Stamattina però mi sono svegliata nella tristezza di una notizia che sento nella pancia. Hanno ucciso 5 indigeni a Toribio, nella regione del Cauca, zona rossa-sangue del paese. Una autorità indigena di nome Cristina e quattro compagni della cosiddetta “guardia indigena”, non ci sono più.
Sono stati eliminati dalla terra, per la terra. Toribio è una delle ferite aperte più grandi della Colombia. E’ il riassunto di questa guerra ad armi non pari, di questa guerra di campagna, di questa guerra sporca.
Lì dove i Nasa, una delle popolazioni indigene più numerose del paese, ha le radici resistenti ben piantante nella terra, sono avvenuti i più efferati soprusi da parte di chi vuole fare della Colombia una miniera, da cui estrarre ricchezze legali e non.
Penso alla pace dell’orto di Angie e di come questa sia la Pace che vogliono gli abitanti delle campagne di questa meraviglia del Sud America e delle sue grandi e caotiche città. Svegliarsi con gli uccelli, con un lavoro degno, con il sole, o con la pioggia, ma con il sole dentro.
E invece, ogni giorno, nel silenzio, c’è chi uccide e chi piange, c’è chi riceve mazzette, c’è chi punta pistole, chi conta i soldi e chi non ne ha per comprare le scarpe nuove.
Tutto ruota intorno alla terra. Il disegno è liberarsi di chi abita le campagne, per poter seminare mono coltivazioni sterminate, da vendere sul mercato internazionale a prezzi stracciati, o piante legali che diventano prodotti illegali e alimentano le tasche di chi nell’ombra mette in ginocchio nazioni intere.
E chi quella terra la ama, la protegge, la difende, muore, muore con le piante, muore con gli uccelli, muore con i fiumi, con i mari, con la cultura, con la partecipazione, con la musica, con la libertà.
In questo paese ogni giorno muore la libertà. Perché ha un prezzo troppo alto l’interessarsi alla politica, il resistere, il cambiare le cose. Ne va della vita. Della cosa più preziosa che abbiamo da condividere, con chi ci ama, con chi ce l’ha regalata, con chi potremmo salvare, con chi ci ha salvato.

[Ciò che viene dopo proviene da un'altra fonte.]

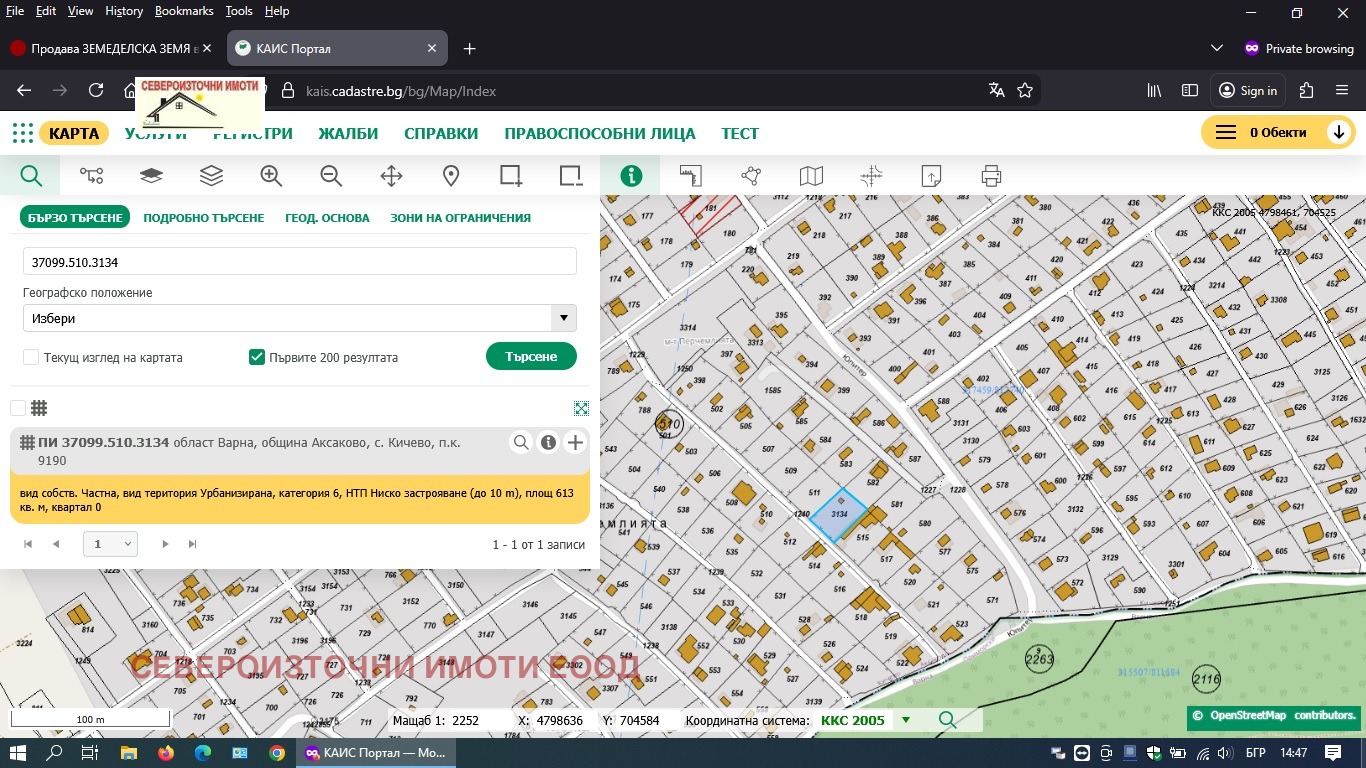
Task: Change the page number dropdown in results
Action: tap(110, 543)
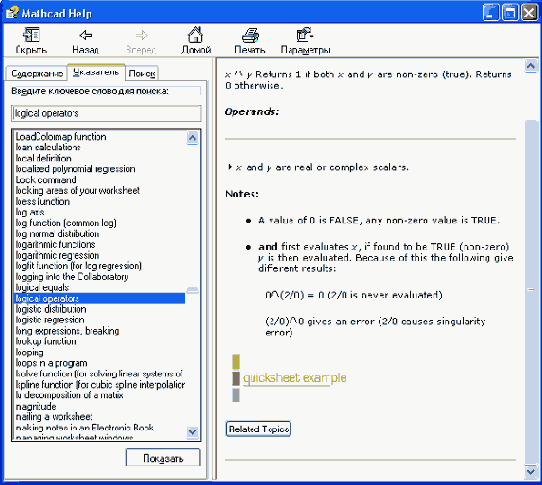542x485 pixels.
Task: Switch to the Поиск tab
Action: pyautogui.click(x=142, y=73)
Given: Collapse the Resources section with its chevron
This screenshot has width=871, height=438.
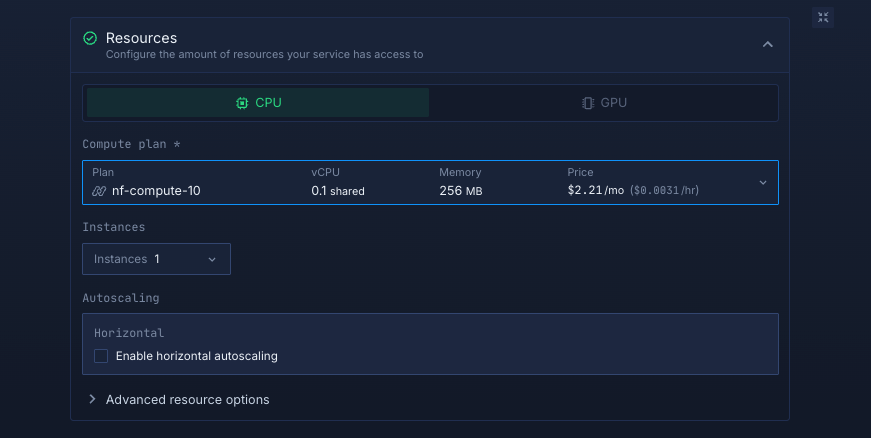Looking at the screenshot, I should [x=767, y=44].
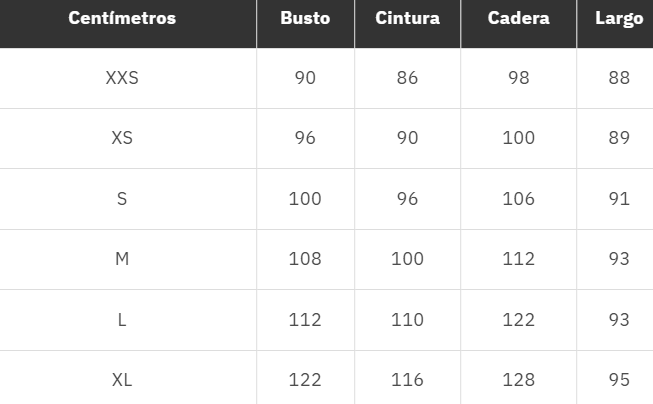Viewport: 653px width, 404px height.
Task: Select M bust value 108
Action: click(x=305, y=259)
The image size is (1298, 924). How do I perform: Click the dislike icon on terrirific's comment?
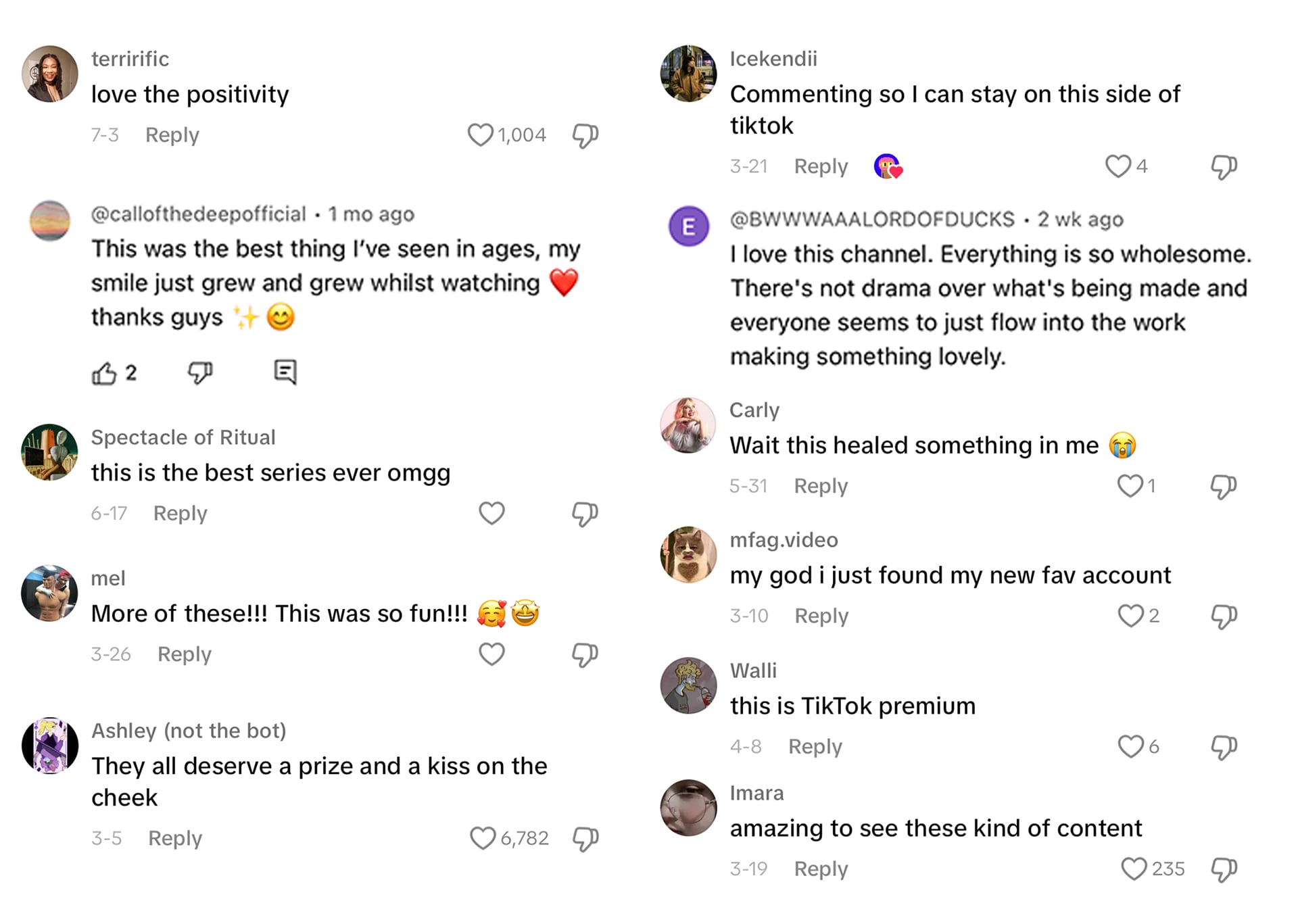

Io a Toribio ci ho camminato, per scelta, perché le mie gambe non ne potevano fare a meno. Perché le mie mani potessero scriverlo. Perché la mia testa fosse diversa.
E oggi, dopo aver letto chi erano le persone coinvolte nell’attentato, ho alzato il telefono e ho chiamato una della persone che mi ha fatto amare quel pezzetto di Colombia. E ho trattenuto il pianto, e gli ho detto che le ero vicina, che il mio numero era quello da cui chiamavo e che mi poteva chiamare quando voleva, perché voglio stare li, voglio essere vicina, perché già lontano non ci posso stare.
Si dice che più si ama più si sta male, ecco, io amo questo Paese, e mi fa male questo Paese. Sento nelle lacrime quelle persone scomparse, quella bellezza che si dissolve e si fa memoria.
Sono qui a usare le dita per dire come si sente sentire l’ingiustizia e l’orrore nel cuore. L’unico che ci rimane è raccontare, raccontare perché si sappia che c’è chi ogni giorno è parte di una guerra, di un dolore immenso. E invece di girarsi, guarda in faccia la libertà, la politica e la vita e la mette al servizio di tutti noi. Perché si. Vale la pena vivere liberi. Anche costasse la vita stessa.
Domani pianterò un seme e penserò a chi ne ha piantati così tanti da dare frutti, anche se non c’è più. Fuerza, fuerza.